2014: in an interview with state media, Isaias Afwerki announced he doesn’t want to talk about how the 1997 constitution died: because everybody knows it’s dead. Why bother doing forensics to see who killed it and how it died when the suspect is holding a bloody knife and telling you, his employee, to move on? Suffice to say that “over the last 15 years, we have learned a lot.” The “we” here is not the country or the government or even the Party, but the royal we: I, Isaias Afwerki, have learned a lot. All the talk about elections and civil liberties and rights poses a mortal threat to my succession plan.
A new constitution was promised—-10 years later all that has happened from what “we learned” was that we don’t need any parliament, any elections, any private press or constitution or even ministries with ministers or cabinet of ministers meeting. The country is best served when Isaias assumes absolute power and there is nothing or nobody to check his power and authority and the succession plan to protect his legacy. And naming your children as successors is classic African “Big Man” strategy, now practiced by the remaining African Big Men: Congo Brazzaville; Uganda; Rwanda, Equatorial Guinea, Chad etc. I don’t know if PFDJ will have a full-fledged Congress or resort to what it did in 2001: series of meetings of cadres at Embatkala or Mai Nefhi where the profile of Abraham Isaias Afwerki will be raised. The “new blood” of 1994 have become “old blood.” The PFDJ has allowed itself to be a captive organization of Isaias Afwerki, and he could name an inanimate object as his successor and it’s not in any position to do anything about it.

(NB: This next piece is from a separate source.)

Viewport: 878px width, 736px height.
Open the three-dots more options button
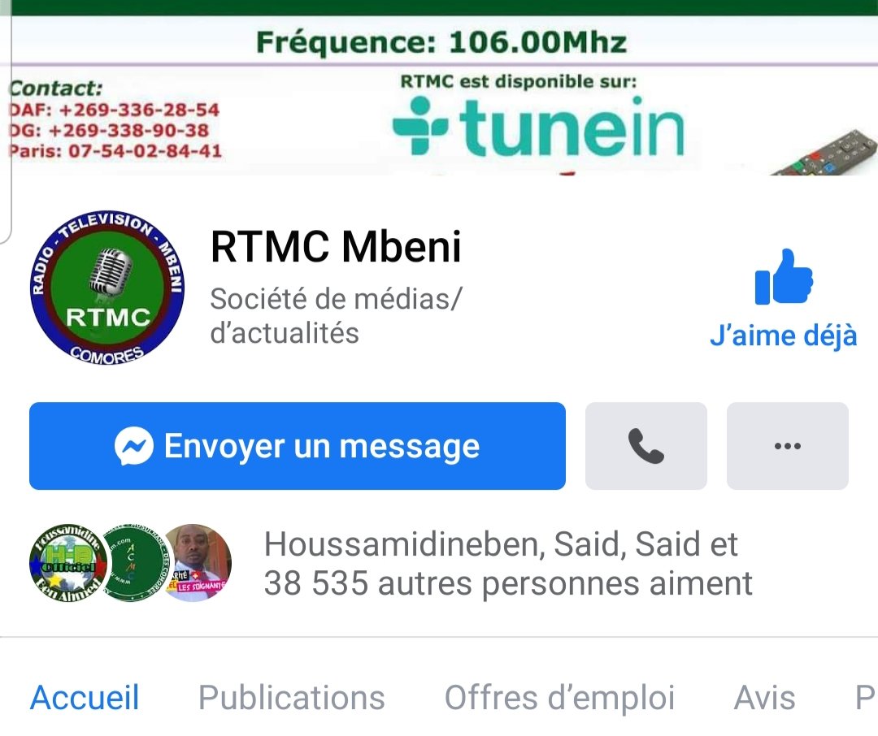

2024: between 1971 and 2024 (that’s 53 years) EPLF/PFDJ has had 3 congresses. That’s 3: just 3 more than 0. Meanwhile, the TPLF is having its 14th Congress. Televised. Debating everything. I wouldn’t take bets on which organization will be around 10 years from now. Whether Abraham Isaias Afwerki assumes power or not, one thing is for certain: because the organization does not have a history of having timely congresses where everything is candidly discussed, it’s not clear whether Abraham will have consolidated his power before papa goes where everybody is going.
But who cares: it’s festival season! Let’s dance!